### Collected data
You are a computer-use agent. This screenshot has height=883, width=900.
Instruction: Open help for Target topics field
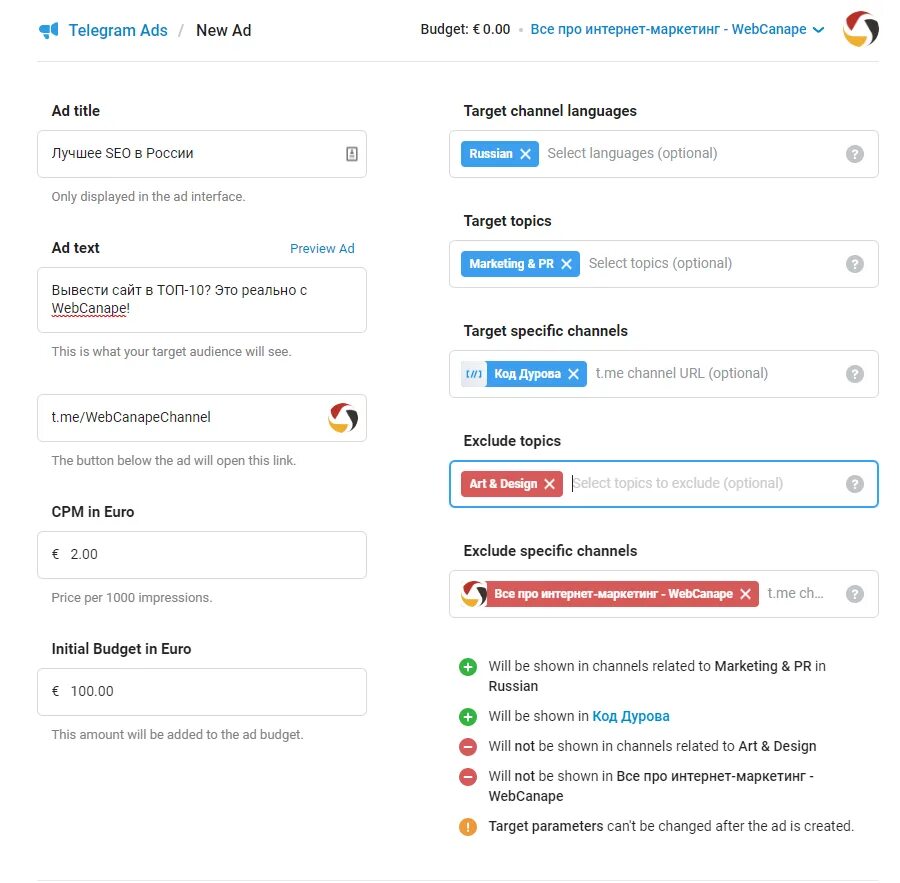(x=855, y=264)
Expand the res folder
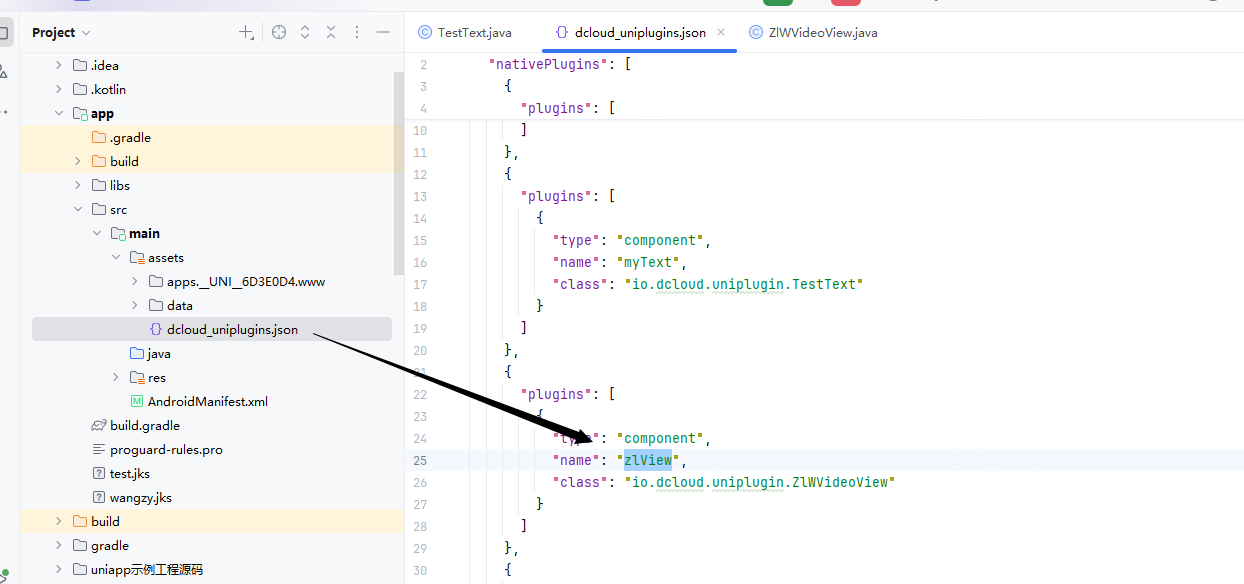This screenshot has height=584, width=1244. click(x=116, y=378)
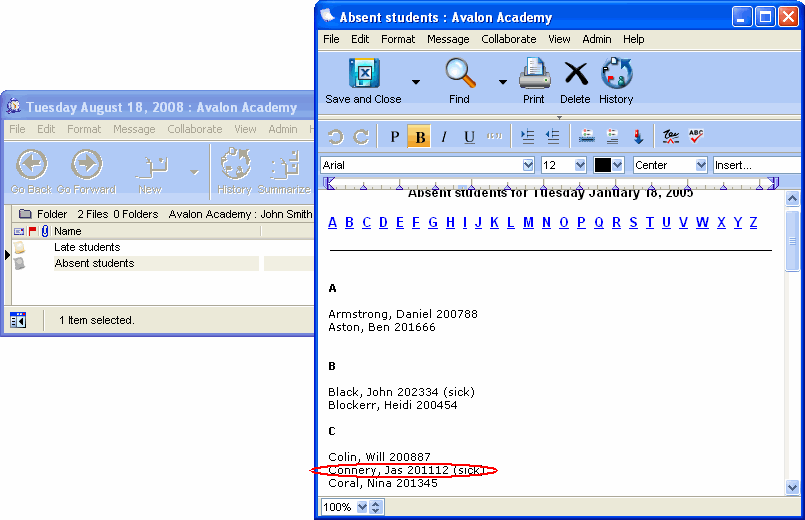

### Directions for this task
Give all the lines above again, character for character, without pictures.

### Response to the exercise
You are a computer-use agent. This screenshot has height=883, width=900.
Instruction: Open help for Target topics field
(x=855, y=264)
Expand the res folder
This screenshot has height=584, width=1244. click(x=116, y=378)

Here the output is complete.